■ WHAT IS BEING ASKED ■
Taking the line that contains "Where should I click to: Open the Repository" as the start and the last line of the data as the end, repeat exactly every line in that span, but no pictures.

Collected data
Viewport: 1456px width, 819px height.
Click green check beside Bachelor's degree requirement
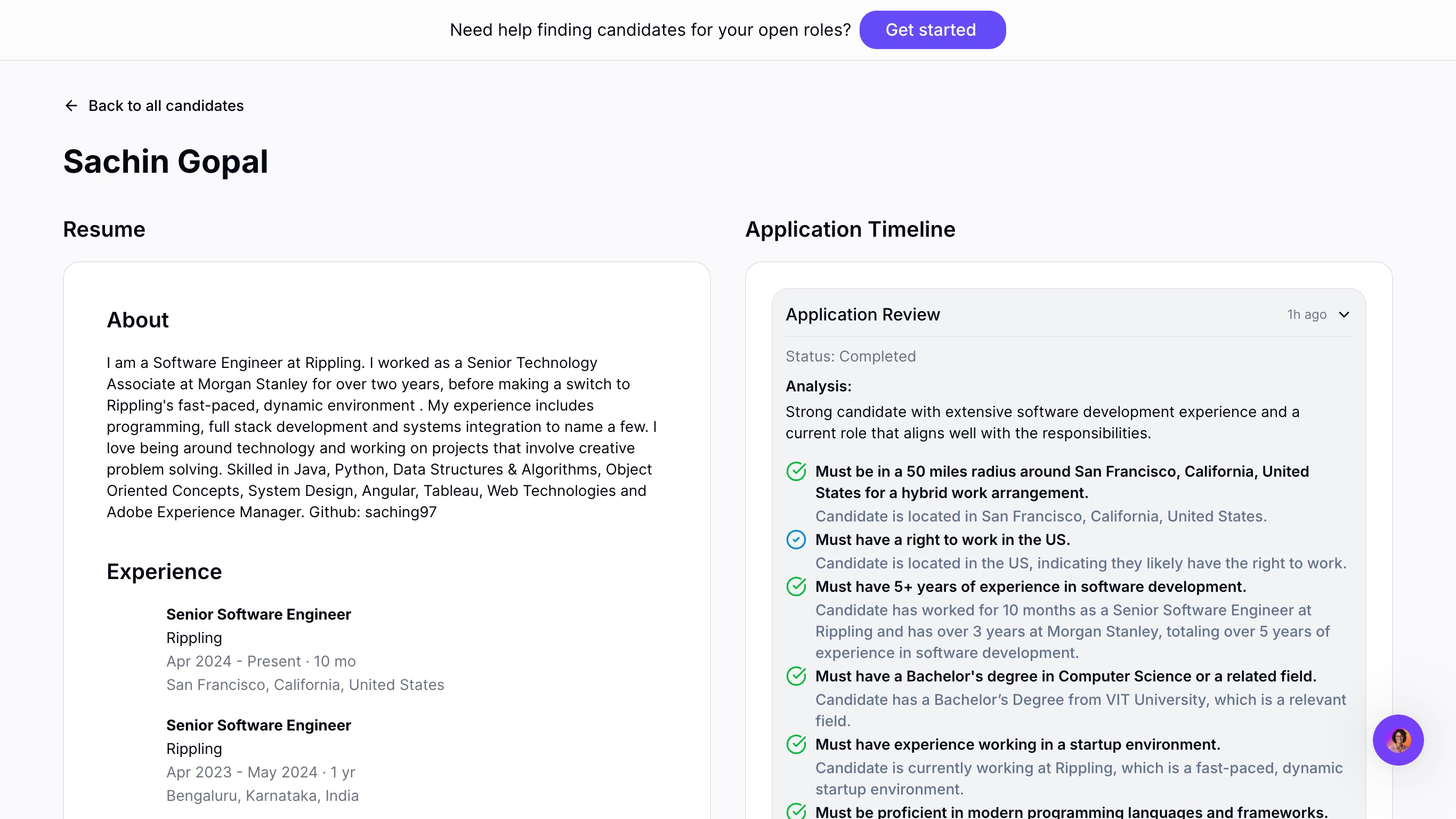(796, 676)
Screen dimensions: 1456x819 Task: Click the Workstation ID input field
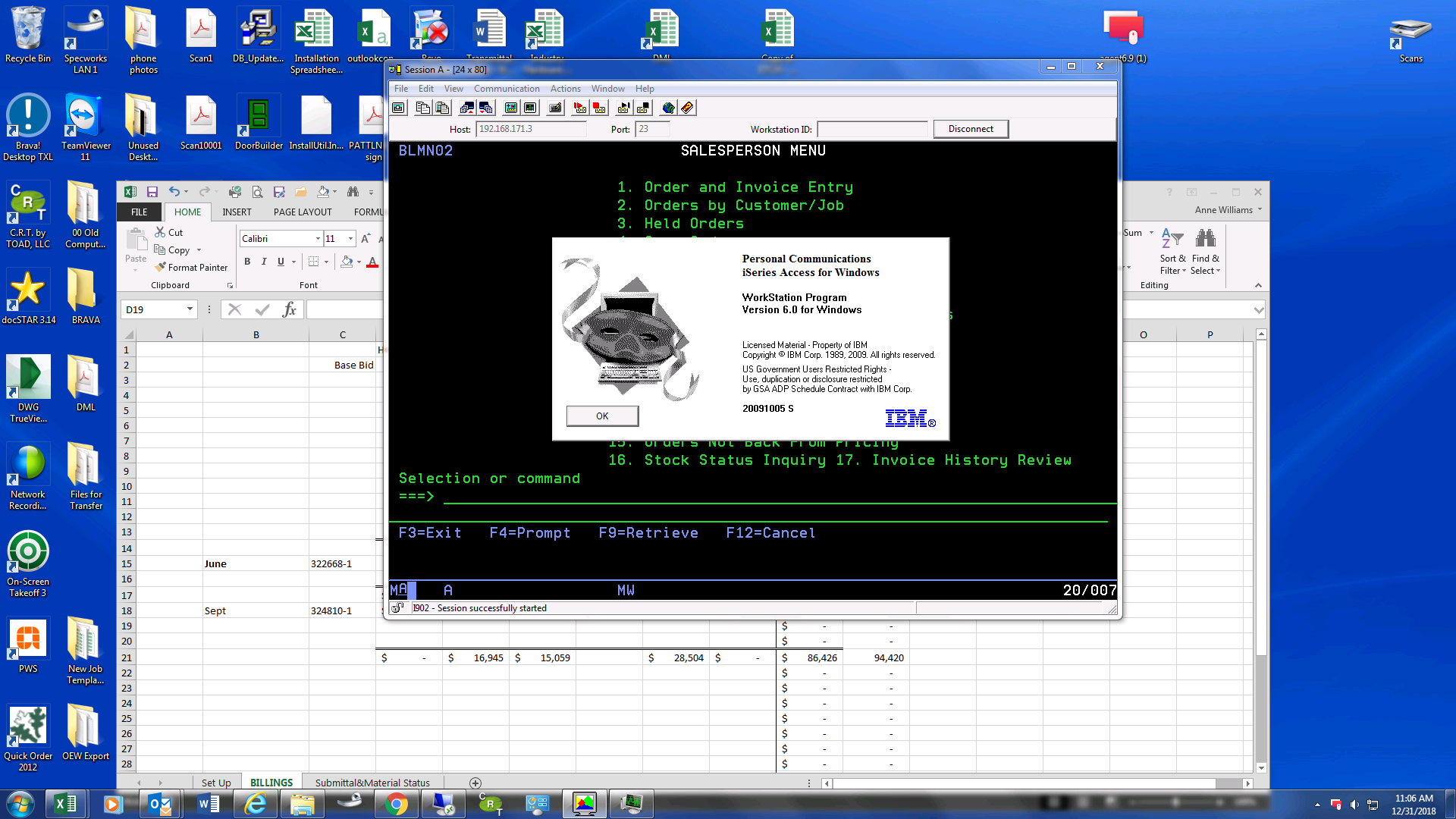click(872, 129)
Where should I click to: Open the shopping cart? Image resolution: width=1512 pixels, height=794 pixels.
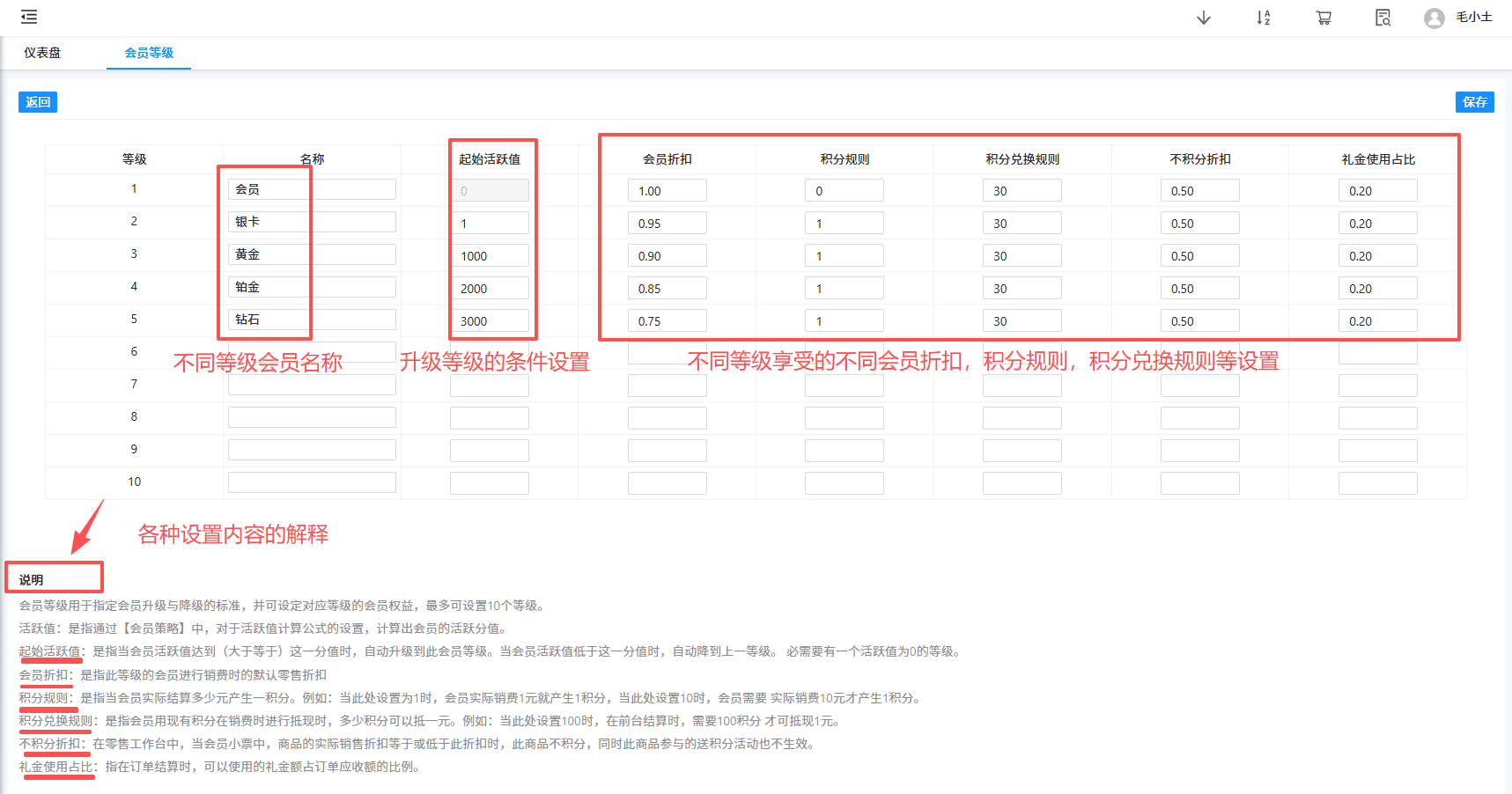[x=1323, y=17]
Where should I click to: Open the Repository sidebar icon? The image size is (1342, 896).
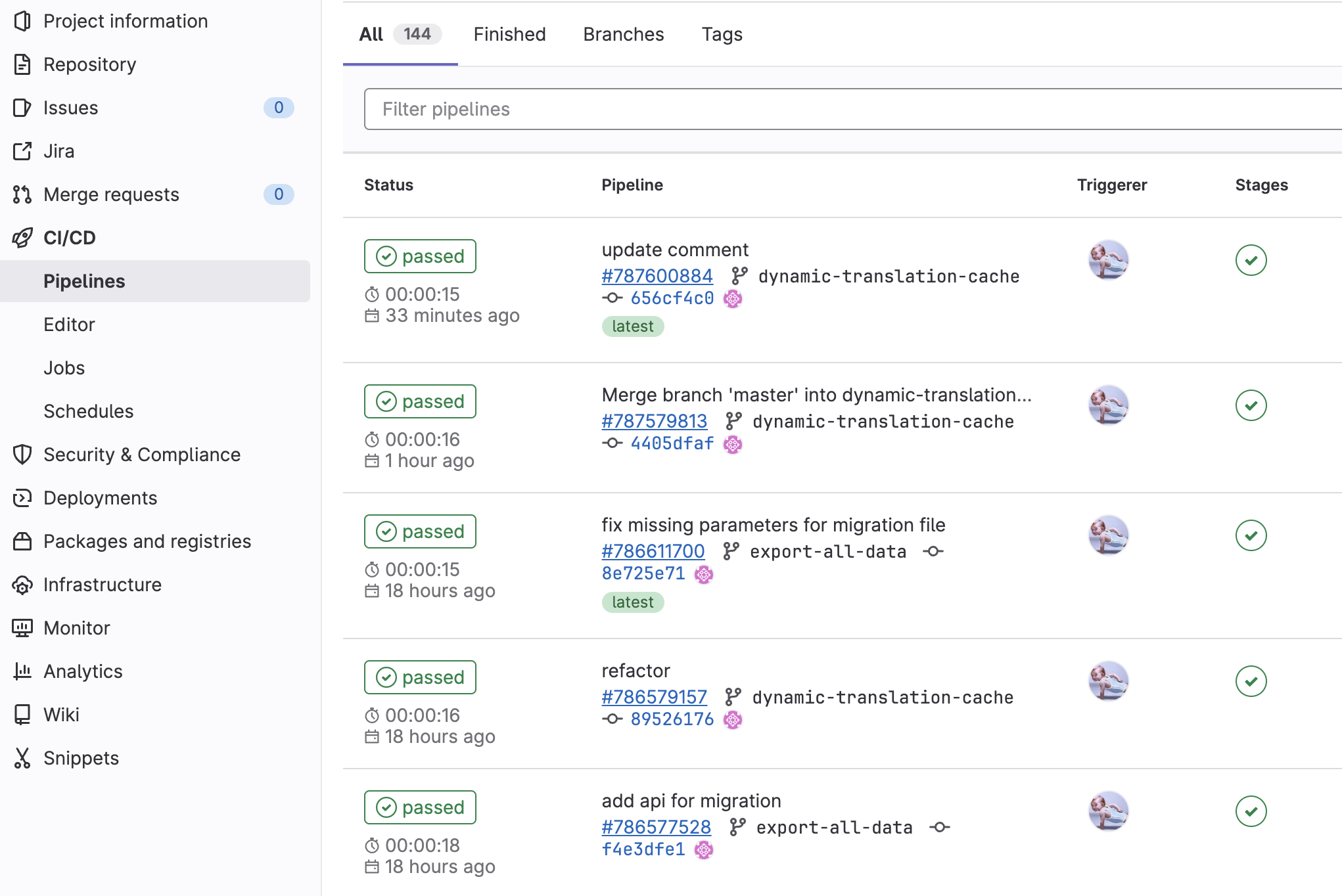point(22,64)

■ EXERCISE RESULT ■
Where should I click to: Open the Repository sidebar icon? The image size is (1342, 896).
point(22,64)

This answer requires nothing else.